There was, for a short time, a period of that nothingness. I heard nothing, saw nothing, felt nothing at all. It was like sleep, really, a sweet oblivion to everything around me. I wish I could have gone on like that. But…such was not meant to be for me.
Somewhere amid that endless void…I woke up. I remember the strange feeling of waking from that apparent dream of blissful escape. I didn’t know where I was for a moment, or even who I was or how I had come to be there. I was naked…and very cold. I ran a hand over my arm to try and rub it warm again, but nothing I did caused any heat to touch my chilled flesh.
Then, the memories came back in a rush. My mind reeled, vision blurring as a million images past in front of them, carrying a memory that collected into my very being. I could hear the garbled sound of countless voices, laughter, crying, yelling and joyous exclamation, deepening the memories as they re-etched themselves in my mind. I pressed my hands to my ears, trying to stop the noise, closed my eyes to stop the sight, and tried to scream.
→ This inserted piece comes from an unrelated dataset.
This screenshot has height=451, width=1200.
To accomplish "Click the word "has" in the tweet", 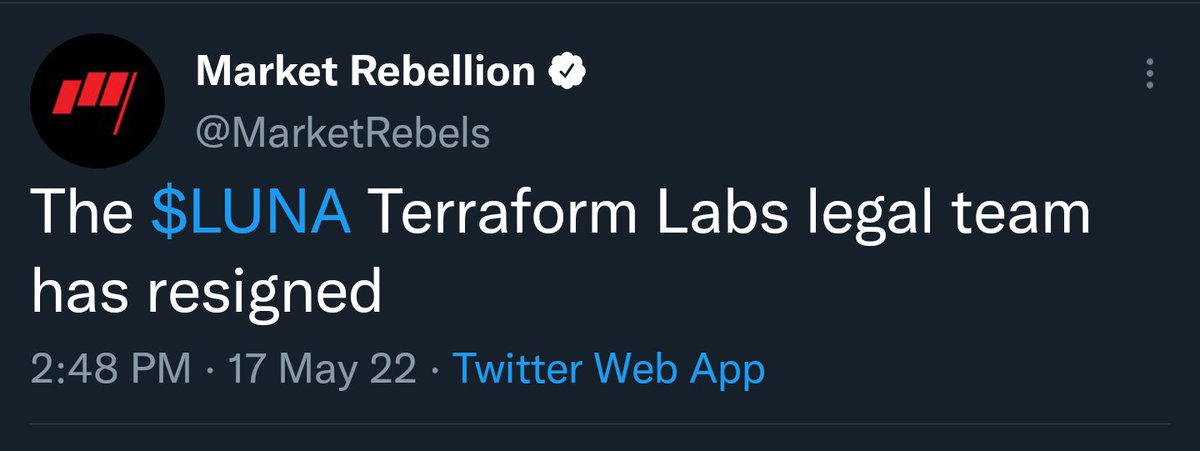I will (x=80, y=294).
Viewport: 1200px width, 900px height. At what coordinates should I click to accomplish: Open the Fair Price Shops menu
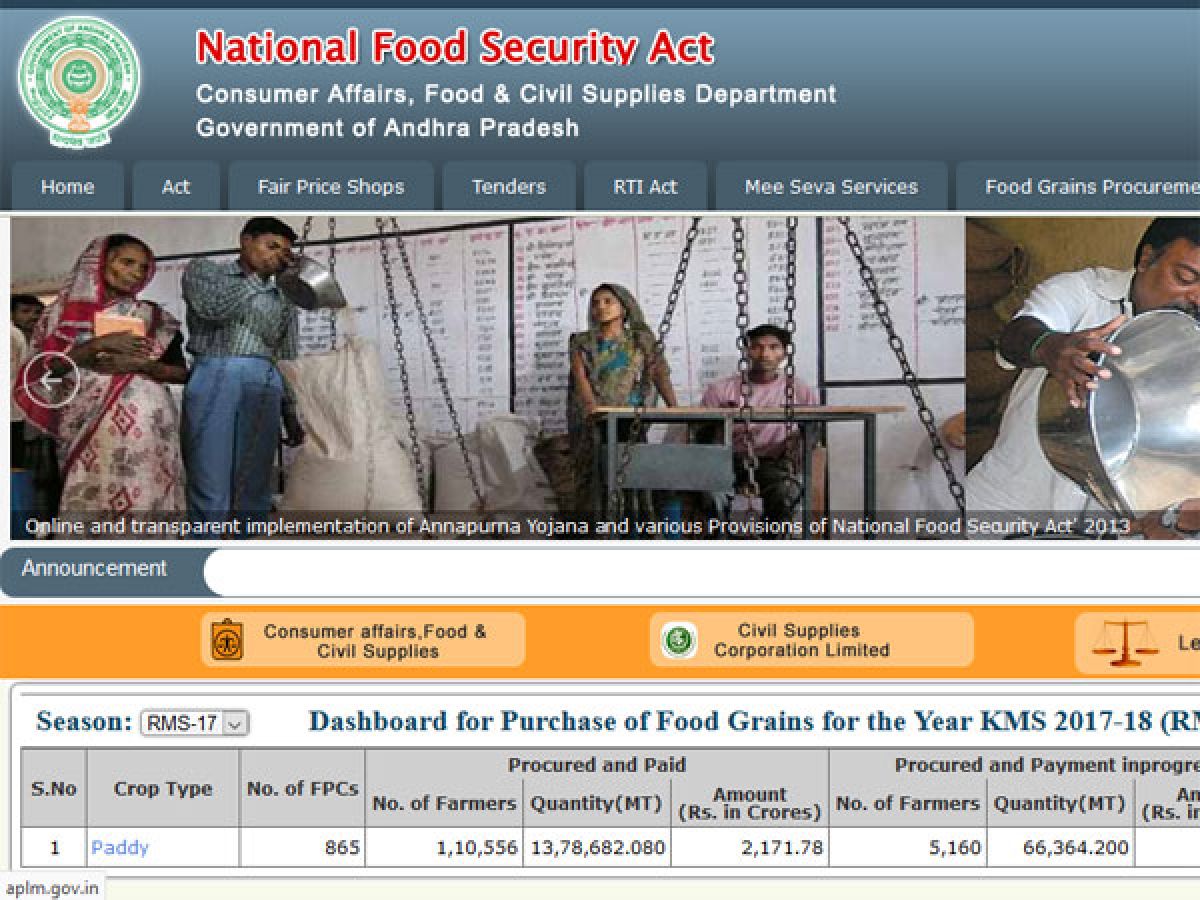point(330,187)
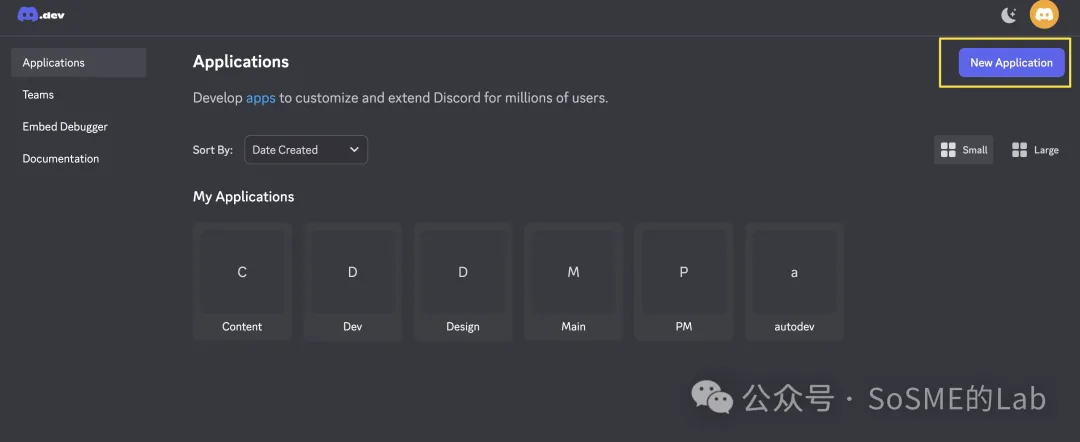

But all I heard was the whisper of air, like a hard wind on a cool day. The disjointed images slowed, replaying that horrific night blow by blow before me. I felt the pain again, heard his voice, saw his FACE. I crumpled to the ground, clutching my own shoulders and shuddering as my mind steadily settled. Trembling, panting, I simply stared for what could have been hours, could have been minutes, very well might have been days. All sense of time was lost to me in that place.
When I came to my senses again, I pushed myself up from the ground, looking about to see a dead forest. Trees barren of leaves with twisted and gnarled branches stood rooted in ash grey ground. A haze laid heavily over it all, and the smell of decay was thick in the air. Part of me swore this had to be some level of hell, even though I could think of nothing I had done to earn me a place in any hell..let alone a silent wood like this.
A trembling hand moved to my throat, fingers feeling along the wide gash there before daring to venture lower to my chest. The gaping wound was oddly smooth, save for the ribs that poked out of one side. There was no blood, no pain, nothing different than touching my arm or leg. I looked at my hand a moment, finding that my skin was a pale grey, having lost its pinkish colour of life. The hair that dangled in my face was a muted purplish hue, far removed from its former dark brown.
Something inside me kicked in then. It told me I was not dead, but I was still not alive, either. This place wasn’t hell, but a sort of way-station, a limbo for those coming back from the brink. Shakily, I got to my feet, brushing a bit of the ash-like dirt from my pale skin. I was reborn, still myself but changed. Without a heart and without a voice, I chose a direction and started walking, unsure of what awaited me in the gloom.